In Chinese martial arts circles there is a respected adage:

When you practice external exercise you must also practice internal exercise to create balance and increase your power.

Harmony and balance in all things is at the heart of Qigong. In deciding how best to achieve balance; all elements of your life and personality need to be to be at the heart of any decision you make. If you are able to look after yourself it better equips you to look after others.

We are often led to believe aerobic exercise is the answer to all our body and health requirements. I believe external exercise has many benefits and for some people it is an absolute must. However, there is a danger that for others external exercise further depletes their body’s energy levels, further limiting its ability to fend off illness and disease. The primary motivation for exercise should be to improve health and well being not to weaken us. Qigong and Taoist ‘Internal’ exercises develop and strengthen the body and mind, through movement, breath and intent leading to an increase in the strength and flow of energy, Qi.

Fitness does not always reflect health. There are lots of examples in sport where leading athletes suffer from ill health. Training to a peak for competition can weaken the immune system exposing the individual to illness and injury.  Conversely there are people who claim to be healthy but are not fit, or are overweight.

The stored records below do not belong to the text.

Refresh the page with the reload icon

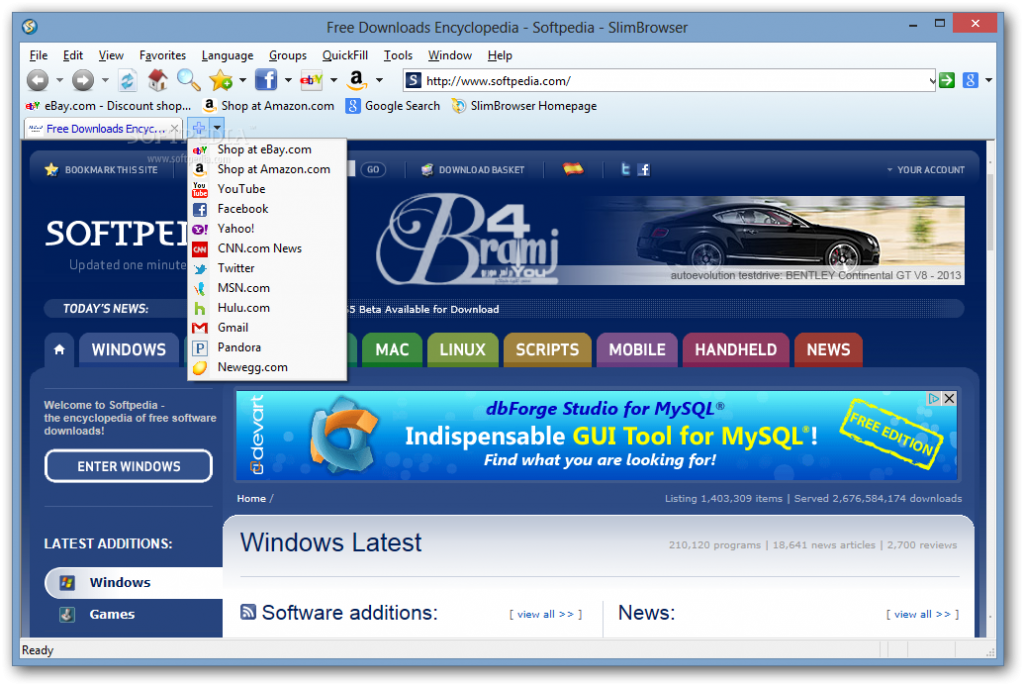[128, 80]
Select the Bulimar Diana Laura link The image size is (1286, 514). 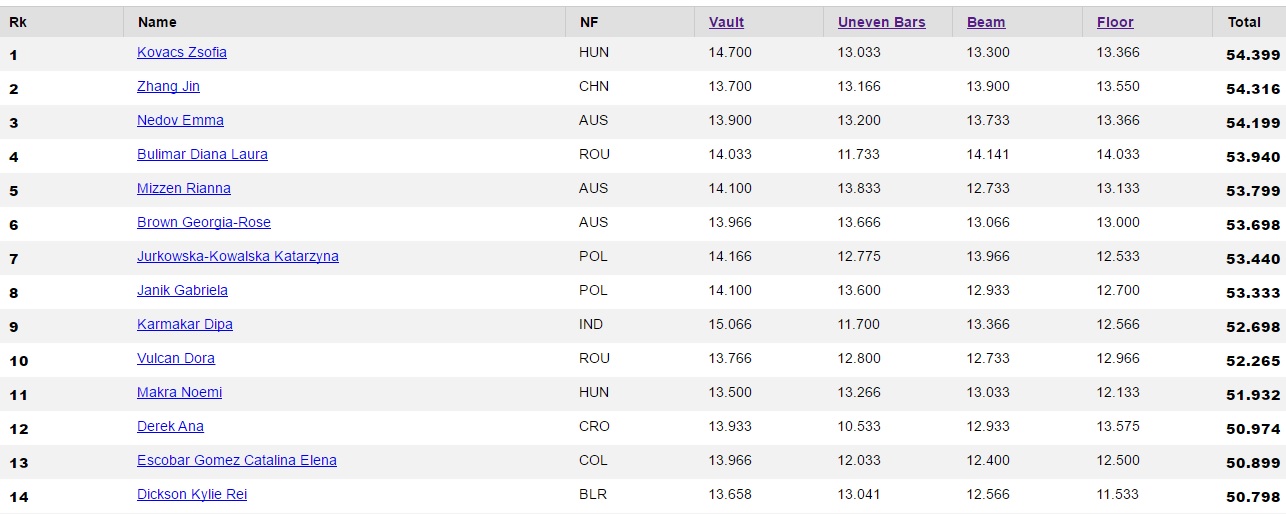[x=202, y=154]
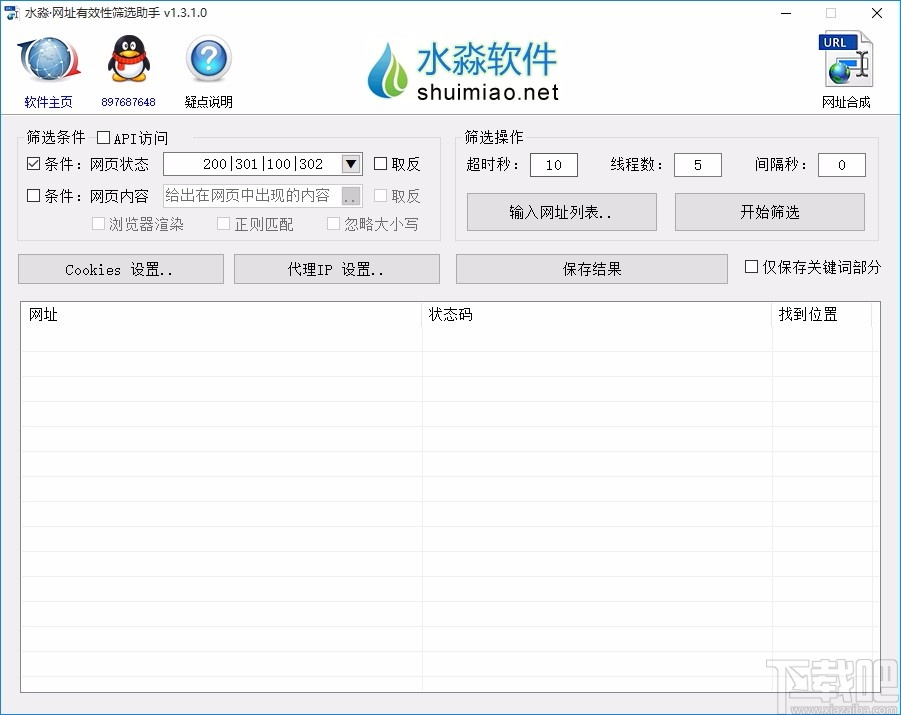
Task: Click the 超时秒 input field
Action: 553,164
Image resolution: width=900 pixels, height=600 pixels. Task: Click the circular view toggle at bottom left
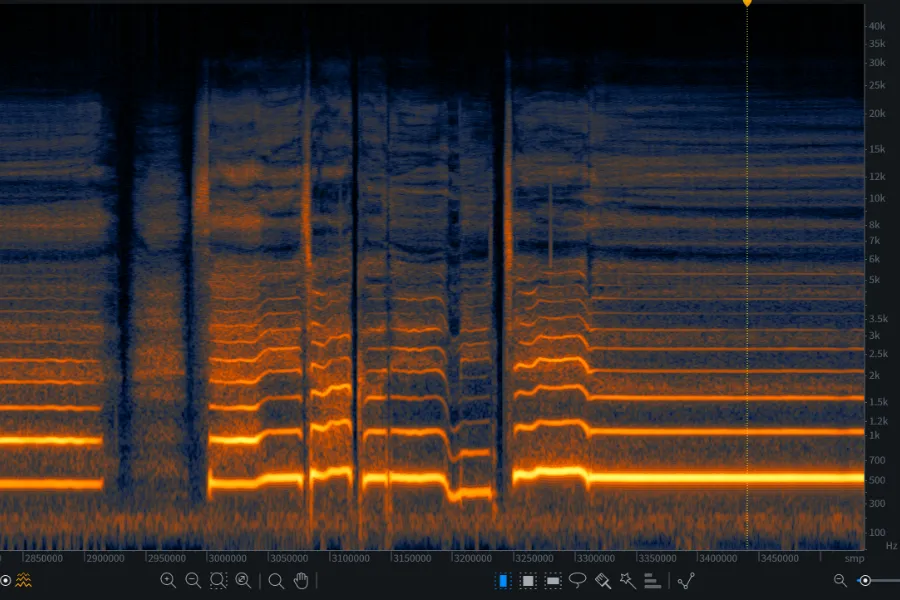tap(5, 580)
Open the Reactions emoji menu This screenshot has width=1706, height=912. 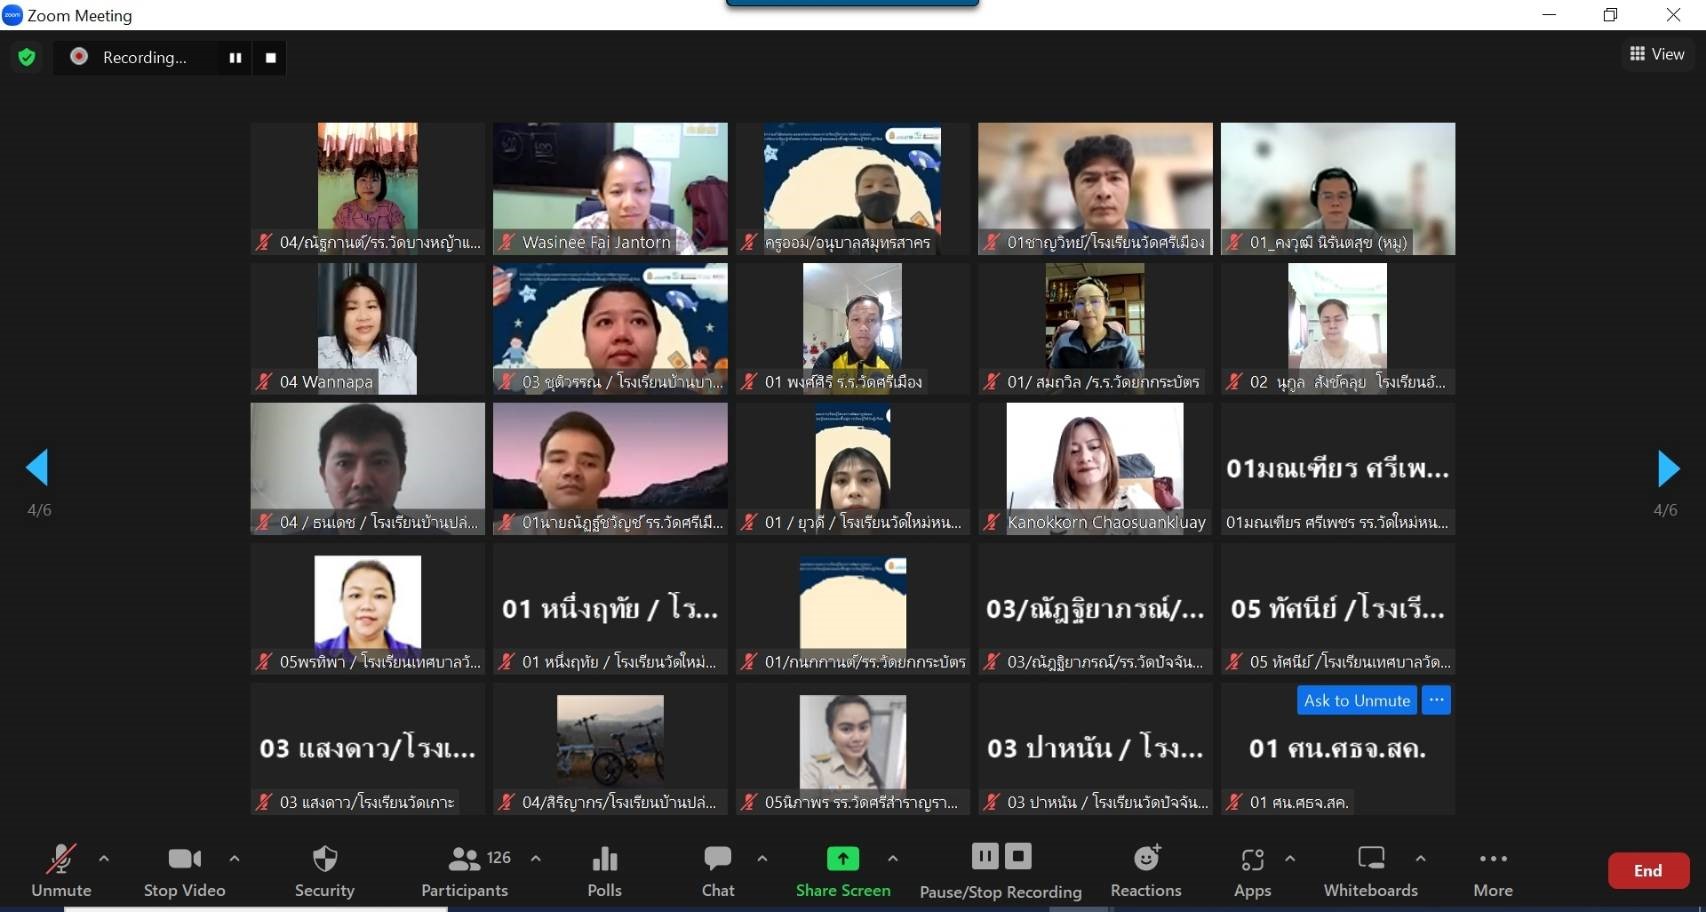(x=1145, y=871)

In my opinion health and basic fitness go hand in hand, it’s when people over emphasise any one element of health or fitness that imbalance results.

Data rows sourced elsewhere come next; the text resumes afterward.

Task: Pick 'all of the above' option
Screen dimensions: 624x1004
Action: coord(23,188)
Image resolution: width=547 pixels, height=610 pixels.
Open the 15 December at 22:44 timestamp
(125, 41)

Traditional Chinese Medicine equates illness and disease to a blockage within the body preventing the smooth, healthy flow of energy, Qi. In a healthy body Qi circulates freely rejuvenating and sustaining the organs, respiratory, nervous, circulatory and glandular systems, nourishing muscles, tendons, ligaments to ensure we are both physically and mentally healthy. With this in mind internal exercises have been developed to support and strengthen the body against attack.

There are elements where this approach is akin to a traditional western approach to fitness and areas where the approach differs. Poor circulation is a common complaint. Many advocate ‘external’ exercise to increase heart rate and therefore circulation. There is a tangible logic to this approach, however, there are many examples where people have poor circulation and high heart rates. Partaking in ‘external’ exercise for such people places the heart under greater pressure and does not address the cause of the blockage. Increased strain mentally and physically often results in further problems. With this in mind it makes sense to consider another approach to addressing circulatory problems. Similarly this is relevant to people who lead very active or busy lives, to introduce external exercise into their regime before making their bodies healthy and strong enough to benefit from it is neither sustainable or beneficial.

Internal exercises, as practiced in Empowering Qigong, relax, nourish and rejuvenate the person, body and mind as a whole to help alleviate the specific and associated problems. Taking into account the energetic, physical and psychological condition of the individual and providing a frame work on which to build. A well structured internal exercises programme helps our body to deal with the daily pressures it encounters, but can also optimise recovery from specific illness or operations.

I had a client in his 50s who used the methods of Bagua Zhang Circle walking to help him recover from an operation. Advice from a senior medical consultant outlined a specific heart rate to facilitate recovery. Running and other cardiovascular activity pushed his heart rate too high and he found it difficult to keep his heart rate steady, whilst walking normally did not get his rate high enough. 10 mins circle walking 3 times a day helped him achieve optimum heart rate and facilitate his recovery and help improve his general well being.

Health and fitness will always be relevant to us. How best we achieve happiness may well inform both areas. Whether you choose internal or external exercise to  help achieve your goals a proactive approach is a positive one. The most important thing is that you enjoy what you are doing. If there is no joy in what you do, change. Empower yourself to be happy and healthy.